Hi everyone. This may sound a little suicidal, but I am thinking, strongly, of selling everyhting i own and buying a sailboat and going around the world solo following the warm weather.
i am super handy and i can live on nothing. i have for years.
thinking about buying a small 26 footer.
Well, first of all, don't sell everything you own. Don't run out and buy a boat. Don't jump in it and take off. If you do that then the most likely result will be that a few years from now people will be wondering what happened to you.
You basically have two choices: Build a boat or buy a boat that needs some repairs.
The reason you need to do this is because when you are at sea there is no one around to help you fix things.
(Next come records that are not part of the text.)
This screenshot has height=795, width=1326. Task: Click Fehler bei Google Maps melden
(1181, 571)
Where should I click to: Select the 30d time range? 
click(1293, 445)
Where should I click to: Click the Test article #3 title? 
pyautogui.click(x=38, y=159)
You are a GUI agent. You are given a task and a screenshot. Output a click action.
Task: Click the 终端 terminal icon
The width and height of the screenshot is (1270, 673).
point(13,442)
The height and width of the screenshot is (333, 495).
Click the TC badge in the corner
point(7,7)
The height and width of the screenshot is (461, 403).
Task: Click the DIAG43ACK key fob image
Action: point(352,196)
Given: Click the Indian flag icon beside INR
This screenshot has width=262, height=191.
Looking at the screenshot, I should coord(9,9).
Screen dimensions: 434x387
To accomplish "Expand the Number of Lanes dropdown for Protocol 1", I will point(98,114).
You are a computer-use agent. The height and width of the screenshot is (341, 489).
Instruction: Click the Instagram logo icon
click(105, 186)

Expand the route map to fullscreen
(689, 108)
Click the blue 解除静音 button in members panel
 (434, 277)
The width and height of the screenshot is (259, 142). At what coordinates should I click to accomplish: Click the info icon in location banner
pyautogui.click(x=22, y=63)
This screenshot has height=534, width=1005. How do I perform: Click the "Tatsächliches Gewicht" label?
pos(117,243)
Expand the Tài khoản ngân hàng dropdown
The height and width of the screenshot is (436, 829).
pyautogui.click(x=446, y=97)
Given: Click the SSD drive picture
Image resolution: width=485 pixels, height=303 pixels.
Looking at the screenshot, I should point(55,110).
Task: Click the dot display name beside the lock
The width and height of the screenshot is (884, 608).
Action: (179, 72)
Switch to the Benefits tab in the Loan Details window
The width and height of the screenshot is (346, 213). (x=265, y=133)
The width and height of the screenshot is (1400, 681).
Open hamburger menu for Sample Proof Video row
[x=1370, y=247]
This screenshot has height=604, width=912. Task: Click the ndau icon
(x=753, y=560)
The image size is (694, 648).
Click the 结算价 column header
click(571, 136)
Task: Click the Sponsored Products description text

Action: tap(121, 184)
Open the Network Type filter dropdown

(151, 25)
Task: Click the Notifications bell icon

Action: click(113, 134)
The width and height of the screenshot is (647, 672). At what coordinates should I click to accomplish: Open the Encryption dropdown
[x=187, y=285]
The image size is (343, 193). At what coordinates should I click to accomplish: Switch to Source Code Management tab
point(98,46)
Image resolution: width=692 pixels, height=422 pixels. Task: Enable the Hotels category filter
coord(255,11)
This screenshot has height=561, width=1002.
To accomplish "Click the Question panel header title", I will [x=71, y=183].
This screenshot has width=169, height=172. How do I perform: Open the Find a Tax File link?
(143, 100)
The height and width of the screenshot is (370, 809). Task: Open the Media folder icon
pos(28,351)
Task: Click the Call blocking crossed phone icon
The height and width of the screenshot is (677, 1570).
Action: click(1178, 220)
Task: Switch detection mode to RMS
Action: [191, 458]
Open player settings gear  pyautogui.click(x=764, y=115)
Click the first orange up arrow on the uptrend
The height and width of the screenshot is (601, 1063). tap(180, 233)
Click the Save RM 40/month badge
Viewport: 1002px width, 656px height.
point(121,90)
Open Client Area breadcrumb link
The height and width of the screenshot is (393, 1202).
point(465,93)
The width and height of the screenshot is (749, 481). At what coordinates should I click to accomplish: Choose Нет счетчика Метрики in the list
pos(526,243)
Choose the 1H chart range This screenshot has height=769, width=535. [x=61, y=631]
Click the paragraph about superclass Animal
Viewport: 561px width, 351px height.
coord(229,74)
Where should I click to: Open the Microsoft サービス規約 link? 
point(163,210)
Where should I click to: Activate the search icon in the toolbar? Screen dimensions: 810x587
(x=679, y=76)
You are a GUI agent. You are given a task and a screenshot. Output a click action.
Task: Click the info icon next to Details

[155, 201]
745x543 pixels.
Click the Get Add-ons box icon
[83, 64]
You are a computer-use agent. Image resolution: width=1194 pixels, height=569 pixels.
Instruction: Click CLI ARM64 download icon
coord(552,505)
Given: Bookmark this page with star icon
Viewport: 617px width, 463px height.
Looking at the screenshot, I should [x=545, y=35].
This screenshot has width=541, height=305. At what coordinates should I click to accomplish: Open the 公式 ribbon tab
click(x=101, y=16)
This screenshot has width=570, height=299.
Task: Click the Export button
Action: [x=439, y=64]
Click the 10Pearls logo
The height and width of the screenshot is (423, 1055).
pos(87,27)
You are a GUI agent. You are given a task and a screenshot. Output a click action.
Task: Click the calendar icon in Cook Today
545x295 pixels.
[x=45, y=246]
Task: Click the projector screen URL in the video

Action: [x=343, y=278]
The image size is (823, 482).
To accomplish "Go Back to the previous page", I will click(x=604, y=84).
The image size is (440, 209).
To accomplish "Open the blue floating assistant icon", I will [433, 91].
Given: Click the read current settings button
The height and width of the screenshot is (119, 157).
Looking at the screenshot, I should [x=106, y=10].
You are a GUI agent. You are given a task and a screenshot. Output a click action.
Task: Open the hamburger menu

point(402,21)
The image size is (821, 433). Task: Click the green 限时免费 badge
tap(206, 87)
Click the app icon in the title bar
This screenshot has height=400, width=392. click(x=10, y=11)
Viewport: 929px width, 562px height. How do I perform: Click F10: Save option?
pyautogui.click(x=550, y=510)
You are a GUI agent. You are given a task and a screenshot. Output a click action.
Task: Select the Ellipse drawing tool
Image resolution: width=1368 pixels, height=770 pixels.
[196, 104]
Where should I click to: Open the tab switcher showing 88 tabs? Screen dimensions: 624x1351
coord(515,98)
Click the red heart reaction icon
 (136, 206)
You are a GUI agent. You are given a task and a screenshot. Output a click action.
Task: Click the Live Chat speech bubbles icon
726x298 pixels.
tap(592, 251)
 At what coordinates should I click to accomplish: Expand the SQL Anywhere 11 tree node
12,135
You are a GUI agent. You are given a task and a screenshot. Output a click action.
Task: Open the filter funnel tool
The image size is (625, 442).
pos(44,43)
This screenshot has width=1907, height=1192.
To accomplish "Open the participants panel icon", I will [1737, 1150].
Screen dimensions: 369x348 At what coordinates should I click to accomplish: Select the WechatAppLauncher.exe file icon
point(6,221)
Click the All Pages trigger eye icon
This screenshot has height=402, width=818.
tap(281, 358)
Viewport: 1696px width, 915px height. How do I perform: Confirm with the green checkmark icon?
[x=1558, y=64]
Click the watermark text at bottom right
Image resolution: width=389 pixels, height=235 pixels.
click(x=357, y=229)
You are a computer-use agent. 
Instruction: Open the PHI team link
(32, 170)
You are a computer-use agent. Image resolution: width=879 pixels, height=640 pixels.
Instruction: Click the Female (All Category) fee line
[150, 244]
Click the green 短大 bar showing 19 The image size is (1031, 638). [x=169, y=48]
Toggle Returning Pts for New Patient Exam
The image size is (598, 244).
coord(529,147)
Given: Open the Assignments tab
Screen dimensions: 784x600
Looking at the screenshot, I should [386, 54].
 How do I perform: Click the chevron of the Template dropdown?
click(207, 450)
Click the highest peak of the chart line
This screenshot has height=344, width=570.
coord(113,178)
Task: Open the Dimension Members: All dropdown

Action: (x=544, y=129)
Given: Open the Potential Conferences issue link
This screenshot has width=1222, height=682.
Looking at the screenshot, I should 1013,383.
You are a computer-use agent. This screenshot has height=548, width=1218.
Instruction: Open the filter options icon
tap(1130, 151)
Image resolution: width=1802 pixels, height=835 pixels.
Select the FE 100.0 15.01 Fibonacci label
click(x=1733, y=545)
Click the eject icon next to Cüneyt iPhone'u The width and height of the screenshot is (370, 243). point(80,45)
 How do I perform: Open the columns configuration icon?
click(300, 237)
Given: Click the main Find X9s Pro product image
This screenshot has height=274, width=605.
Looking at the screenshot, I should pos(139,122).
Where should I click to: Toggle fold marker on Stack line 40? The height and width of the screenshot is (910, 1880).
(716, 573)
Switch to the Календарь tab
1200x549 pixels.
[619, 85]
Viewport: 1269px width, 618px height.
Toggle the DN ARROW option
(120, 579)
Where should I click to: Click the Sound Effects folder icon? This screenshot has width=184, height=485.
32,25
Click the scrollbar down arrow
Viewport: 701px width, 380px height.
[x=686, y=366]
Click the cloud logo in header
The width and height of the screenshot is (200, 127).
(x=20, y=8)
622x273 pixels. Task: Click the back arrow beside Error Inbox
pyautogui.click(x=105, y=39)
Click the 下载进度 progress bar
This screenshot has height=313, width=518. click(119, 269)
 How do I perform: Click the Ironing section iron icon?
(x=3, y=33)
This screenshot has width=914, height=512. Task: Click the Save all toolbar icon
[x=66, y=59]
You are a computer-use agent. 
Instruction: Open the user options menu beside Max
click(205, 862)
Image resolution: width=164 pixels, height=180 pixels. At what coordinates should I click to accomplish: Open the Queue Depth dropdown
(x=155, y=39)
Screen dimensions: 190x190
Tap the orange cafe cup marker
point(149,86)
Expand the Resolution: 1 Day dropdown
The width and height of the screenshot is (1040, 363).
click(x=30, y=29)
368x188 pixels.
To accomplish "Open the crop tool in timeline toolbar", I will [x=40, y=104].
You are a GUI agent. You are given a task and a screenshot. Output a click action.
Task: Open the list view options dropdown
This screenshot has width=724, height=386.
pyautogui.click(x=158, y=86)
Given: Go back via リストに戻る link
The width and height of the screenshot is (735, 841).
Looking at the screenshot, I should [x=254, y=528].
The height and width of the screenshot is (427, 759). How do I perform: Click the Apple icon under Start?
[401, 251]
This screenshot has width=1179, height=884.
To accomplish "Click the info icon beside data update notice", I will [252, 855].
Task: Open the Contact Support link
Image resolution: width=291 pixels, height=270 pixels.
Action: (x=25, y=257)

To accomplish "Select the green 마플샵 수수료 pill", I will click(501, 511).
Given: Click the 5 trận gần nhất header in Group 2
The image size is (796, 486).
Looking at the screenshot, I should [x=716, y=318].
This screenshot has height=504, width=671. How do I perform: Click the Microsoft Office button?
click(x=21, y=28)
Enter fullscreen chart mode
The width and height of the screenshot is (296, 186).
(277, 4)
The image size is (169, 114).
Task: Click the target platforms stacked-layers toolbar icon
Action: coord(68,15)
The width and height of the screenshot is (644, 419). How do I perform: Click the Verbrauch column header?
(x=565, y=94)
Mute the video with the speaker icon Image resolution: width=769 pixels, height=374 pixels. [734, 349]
And, the best way for you to become familiar with your boat is to either build it or to overhaul it. If you want to buy a boat then you could get the book "Twenty Small Sailboats to Take You Anywhere" and start with that. See if you can get some sailing experience crewing while you wait for the right boat to come along. When you find the boat you want then you start fixing it up.
If you would rather build then the only boat that comes to mind is the Swaggie by Welsford. Perhaps there are others.
At some point, you either have a boat built or repaired and ready to sail. Then you can take coastal trips until you are comfortable. Then you can try longer trips. For example, California to Hawaii and back is a pretty good trip but not compared to sailing around the world. After Hawaii, you might try crossing the Atlantic. After that you can decide if you want to pull up roots and go cruising. If you want good sources for cruising I would suggest Lin and Larry Pardy. They've been doing it for years and are still alive (and not divorced).
There is a lot of information that you would need to know about being at sea. Like having a reverse osmosis pump to make fresh water; like having underwater epoxy; like having already prepared hull patches; like having spare spars, sailcloth, thread, rope, and cable; like having tools on board; and having a first aid kit that has more than band-aids and aspirin. These things are in addition to knowing how to navigate and sail. I would suggest that you have at least a cheap sextant as backup and know how to use it. You'll need charts to avoid shallows and trade routes. It will take you awhile to get to that point but if that is your goal, you can reach it.